Stored data entries

###

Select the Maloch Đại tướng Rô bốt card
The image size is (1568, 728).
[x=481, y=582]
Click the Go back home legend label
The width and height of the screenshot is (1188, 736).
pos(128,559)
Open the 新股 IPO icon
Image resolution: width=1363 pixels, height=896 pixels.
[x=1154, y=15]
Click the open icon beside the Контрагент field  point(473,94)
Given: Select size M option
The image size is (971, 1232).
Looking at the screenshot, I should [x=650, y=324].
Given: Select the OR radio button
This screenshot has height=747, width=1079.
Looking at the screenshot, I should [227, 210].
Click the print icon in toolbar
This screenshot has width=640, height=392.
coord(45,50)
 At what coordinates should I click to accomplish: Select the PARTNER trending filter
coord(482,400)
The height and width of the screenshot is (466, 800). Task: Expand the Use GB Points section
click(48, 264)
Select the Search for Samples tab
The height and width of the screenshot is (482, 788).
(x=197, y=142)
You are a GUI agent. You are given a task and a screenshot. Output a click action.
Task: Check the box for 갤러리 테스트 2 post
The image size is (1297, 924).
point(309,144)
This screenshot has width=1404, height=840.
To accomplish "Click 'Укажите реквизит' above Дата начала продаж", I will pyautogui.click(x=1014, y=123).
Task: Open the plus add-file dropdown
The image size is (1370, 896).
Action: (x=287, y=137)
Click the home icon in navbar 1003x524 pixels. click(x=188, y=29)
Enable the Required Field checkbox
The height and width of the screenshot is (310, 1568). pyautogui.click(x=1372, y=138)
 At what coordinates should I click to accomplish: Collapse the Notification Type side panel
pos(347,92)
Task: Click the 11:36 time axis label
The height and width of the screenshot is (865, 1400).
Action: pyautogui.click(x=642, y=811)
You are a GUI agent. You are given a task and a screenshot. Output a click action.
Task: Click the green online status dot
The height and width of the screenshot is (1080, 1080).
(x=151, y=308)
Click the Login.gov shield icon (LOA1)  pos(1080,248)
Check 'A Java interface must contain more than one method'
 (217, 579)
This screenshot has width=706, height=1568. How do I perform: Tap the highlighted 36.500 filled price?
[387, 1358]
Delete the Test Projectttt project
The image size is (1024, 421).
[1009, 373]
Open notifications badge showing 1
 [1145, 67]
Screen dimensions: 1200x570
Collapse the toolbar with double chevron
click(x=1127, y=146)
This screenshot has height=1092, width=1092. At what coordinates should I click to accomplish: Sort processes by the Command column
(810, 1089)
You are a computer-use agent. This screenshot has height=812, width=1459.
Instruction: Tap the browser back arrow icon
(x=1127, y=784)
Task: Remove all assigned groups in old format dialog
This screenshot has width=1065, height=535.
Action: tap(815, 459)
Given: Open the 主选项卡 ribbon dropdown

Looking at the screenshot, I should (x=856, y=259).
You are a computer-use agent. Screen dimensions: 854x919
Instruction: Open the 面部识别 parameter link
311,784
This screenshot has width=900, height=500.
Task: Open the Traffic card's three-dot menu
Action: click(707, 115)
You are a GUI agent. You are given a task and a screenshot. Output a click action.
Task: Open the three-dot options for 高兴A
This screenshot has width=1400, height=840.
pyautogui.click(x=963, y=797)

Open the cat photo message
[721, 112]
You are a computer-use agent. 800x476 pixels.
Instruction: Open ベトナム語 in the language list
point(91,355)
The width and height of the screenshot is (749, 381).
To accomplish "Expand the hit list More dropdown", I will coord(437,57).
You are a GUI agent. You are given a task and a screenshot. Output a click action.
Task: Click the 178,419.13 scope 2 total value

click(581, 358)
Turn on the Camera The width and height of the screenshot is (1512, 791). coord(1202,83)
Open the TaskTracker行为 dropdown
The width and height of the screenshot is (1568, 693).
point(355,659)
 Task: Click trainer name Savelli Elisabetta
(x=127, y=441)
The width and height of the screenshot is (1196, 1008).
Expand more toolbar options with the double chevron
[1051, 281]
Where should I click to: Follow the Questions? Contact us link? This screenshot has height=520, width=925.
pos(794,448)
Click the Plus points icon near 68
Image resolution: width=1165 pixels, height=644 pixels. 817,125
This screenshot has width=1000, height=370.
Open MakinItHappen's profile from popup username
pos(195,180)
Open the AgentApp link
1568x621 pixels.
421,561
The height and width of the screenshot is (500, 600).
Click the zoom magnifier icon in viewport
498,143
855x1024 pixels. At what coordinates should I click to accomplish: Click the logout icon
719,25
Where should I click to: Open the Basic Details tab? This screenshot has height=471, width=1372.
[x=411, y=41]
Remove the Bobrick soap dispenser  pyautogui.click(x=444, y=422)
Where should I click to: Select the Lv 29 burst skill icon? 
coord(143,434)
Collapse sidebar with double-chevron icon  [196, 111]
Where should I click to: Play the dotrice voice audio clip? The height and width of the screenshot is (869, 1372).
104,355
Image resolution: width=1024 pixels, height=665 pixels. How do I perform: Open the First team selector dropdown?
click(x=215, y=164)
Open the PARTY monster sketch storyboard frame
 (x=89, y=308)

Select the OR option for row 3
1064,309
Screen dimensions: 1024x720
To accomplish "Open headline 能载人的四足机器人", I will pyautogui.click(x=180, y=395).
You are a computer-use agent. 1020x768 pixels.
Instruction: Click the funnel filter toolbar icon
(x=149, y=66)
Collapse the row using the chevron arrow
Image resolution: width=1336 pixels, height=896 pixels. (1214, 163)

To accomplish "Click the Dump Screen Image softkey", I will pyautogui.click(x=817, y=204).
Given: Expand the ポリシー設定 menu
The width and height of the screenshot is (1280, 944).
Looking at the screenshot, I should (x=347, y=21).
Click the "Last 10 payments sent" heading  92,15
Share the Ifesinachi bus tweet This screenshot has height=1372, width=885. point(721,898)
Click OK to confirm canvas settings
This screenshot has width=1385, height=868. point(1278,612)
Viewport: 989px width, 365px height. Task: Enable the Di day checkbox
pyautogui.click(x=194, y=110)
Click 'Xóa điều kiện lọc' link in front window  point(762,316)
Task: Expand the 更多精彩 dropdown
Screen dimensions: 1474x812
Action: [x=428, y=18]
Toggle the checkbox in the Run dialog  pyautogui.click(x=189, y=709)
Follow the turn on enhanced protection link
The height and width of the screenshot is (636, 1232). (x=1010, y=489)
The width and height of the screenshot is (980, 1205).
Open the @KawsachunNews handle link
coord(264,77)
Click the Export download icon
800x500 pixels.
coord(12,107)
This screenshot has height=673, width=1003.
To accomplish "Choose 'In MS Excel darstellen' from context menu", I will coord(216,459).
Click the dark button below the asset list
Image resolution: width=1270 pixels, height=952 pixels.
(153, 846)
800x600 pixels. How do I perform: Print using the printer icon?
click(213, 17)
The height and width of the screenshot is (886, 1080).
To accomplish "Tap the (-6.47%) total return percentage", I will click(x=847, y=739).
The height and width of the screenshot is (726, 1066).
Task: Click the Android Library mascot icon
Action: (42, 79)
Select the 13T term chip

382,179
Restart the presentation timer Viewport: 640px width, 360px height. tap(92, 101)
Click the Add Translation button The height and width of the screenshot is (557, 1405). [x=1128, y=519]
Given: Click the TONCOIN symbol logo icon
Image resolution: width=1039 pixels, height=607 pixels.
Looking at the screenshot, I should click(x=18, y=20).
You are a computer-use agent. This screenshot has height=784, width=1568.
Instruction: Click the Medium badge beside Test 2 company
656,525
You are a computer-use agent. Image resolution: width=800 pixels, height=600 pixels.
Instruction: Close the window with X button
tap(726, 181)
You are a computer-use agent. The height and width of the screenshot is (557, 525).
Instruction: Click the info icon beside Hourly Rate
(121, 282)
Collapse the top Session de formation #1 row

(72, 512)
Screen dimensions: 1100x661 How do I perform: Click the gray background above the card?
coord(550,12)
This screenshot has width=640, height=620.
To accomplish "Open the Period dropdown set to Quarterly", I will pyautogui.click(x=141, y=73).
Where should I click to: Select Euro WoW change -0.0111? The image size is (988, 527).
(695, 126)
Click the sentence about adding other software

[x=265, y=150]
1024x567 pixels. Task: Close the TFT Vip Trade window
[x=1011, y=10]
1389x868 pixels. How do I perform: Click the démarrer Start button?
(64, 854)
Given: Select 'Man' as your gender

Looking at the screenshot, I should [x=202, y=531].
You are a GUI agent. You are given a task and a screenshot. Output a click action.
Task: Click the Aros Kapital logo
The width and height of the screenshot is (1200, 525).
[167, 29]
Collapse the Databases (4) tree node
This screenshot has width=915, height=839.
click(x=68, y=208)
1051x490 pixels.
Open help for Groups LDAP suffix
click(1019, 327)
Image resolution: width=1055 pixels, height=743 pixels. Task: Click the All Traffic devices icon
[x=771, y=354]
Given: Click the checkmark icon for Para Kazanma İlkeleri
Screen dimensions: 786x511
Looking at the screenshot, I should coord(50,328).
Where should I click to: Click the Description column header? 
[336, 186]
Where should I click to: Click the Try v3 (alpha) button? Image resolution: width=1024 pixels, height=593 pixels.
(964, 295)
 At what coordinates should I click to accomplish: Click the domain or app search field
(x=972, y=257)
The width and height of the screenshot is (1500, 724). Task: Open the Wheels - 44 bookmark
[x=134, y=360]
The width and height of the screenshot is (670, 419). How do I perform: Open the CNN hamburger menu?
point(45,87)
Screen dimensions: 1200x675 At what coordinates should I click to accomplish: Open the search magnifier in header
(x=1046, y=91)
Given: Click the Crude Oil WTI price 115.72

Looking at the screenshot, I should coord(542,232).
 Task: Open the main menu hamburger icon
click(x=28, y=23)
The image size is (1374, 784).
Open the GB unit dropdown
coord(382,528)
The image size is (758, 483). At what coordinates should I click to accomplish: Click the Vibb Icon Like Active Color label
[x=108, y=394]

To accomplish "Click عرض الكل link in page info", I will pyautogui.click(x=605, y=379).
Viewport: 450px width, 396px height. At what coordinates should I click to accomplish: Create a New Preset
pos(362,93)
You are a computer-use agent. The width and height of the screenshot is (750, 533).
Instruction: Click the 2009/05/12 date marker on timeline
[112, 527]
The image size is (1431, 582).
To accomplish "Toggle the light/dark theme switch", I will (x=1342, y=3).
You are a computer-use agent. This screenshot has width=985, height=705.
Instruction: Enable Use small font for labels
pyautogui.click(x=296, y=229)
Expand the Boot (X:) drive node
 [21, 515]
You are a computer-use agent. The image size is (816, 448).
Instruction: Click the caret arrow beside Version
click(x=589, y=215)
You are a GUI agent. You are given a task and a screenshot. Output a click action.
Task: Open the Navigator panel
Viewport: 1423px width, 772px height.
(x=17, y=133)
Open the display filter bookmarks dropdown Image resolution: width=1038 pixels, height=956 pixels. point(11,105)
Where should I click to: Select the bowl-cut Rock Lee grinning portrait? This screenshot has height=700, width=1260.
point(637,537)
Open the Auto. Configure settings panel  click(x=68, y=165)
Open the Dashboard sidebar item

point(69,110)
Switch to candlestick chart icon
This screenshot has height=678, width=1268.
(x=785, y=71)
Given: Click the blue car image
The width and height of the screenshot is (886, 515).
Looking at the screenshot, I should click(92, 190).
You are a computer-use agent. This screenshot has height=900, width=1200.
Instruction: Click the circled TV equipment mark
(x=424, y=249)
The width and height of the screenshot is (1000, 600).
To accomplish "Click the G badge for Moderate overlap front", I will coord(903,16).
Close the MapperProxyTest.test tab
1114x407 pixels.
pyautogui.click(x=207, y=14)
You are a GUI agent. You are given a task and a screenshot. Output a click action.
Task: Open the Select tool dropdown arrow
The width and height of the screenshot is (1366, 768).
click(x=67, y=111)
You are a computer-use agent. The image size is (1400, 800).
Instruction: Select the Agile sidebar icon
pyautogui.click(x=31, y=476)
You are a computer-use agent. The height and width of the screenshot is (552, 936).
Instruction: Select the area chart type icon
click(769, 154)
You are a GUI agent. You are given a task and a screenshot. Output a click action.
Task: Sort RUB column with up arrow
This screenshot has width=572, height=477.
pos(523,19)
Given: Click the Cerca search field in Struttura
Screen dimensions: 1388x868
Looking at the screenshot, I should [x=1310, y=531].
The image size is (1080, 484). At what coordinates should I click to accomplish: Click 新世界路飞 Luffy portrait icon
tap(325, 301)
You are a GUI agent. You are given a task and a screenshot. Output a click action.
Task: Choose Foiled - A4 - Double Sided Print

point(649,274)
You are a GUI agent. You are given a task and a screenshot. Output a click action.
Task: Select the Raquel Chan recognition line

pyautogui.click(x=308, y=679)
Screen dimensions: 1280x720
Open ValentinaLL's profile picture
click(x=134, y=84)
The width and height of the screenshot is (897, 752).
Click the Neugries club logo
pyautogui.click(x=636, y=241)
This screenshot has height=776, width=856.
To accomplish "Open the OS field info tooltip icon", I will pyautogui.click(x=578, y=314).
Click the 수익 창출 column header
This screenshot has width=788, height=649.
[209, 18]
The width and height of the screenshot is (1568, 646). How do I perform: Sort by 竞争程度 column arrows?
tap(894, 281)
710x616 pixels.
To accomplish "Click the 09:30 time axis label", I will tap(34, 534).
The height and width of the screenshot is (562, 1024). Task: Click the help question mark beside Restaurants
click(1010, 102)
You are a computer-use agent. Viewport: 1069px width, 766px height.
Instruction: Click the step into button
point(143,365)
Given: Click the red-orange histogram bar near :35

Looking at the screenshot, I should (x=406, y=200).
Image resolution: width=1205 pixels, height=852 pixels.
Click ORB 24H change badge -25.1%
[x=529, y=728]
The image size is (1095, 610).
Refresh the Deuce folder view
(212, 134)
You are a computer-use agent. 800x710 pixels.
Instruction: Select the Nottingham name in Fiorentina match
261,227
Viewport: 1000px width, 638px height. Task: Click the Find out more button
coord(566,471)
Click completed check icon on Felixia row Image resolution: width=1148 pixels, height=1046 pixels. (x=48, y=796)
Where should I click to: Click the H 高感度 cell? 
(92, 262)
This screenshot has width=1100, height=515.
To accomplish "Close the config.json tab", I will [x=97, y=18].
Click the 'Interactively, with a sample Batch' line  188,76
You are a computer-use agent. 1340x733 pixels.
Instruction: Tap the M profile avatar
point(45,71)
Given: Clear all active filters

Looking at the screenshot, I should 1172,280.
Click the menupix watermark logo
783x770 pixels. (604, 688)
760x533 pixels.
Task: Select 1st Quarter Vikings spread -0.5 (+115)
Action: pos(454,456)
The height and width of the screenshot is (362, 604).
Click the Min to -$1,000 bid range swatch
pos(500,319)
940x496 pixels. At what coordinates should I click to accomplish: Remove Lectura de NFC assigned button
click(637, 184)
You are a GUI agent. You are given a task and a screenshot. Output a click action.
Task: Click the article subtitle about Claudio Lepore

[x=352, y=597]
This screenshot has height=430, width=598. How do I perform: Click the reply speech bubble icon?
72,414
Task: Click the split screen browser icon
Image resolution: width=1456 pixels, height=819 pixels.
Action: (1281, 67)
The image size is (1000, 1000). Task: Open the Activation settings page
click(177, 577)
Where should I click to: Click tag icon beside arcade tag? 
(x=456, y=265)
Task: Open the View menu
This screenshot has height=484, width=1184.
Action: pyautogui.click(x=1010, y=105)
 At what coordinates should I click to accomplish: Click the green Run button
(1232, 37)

###

Task item: Reply with nothing but a number: how many lines of the entries above contain the string "front"?

Response to the exercise: 2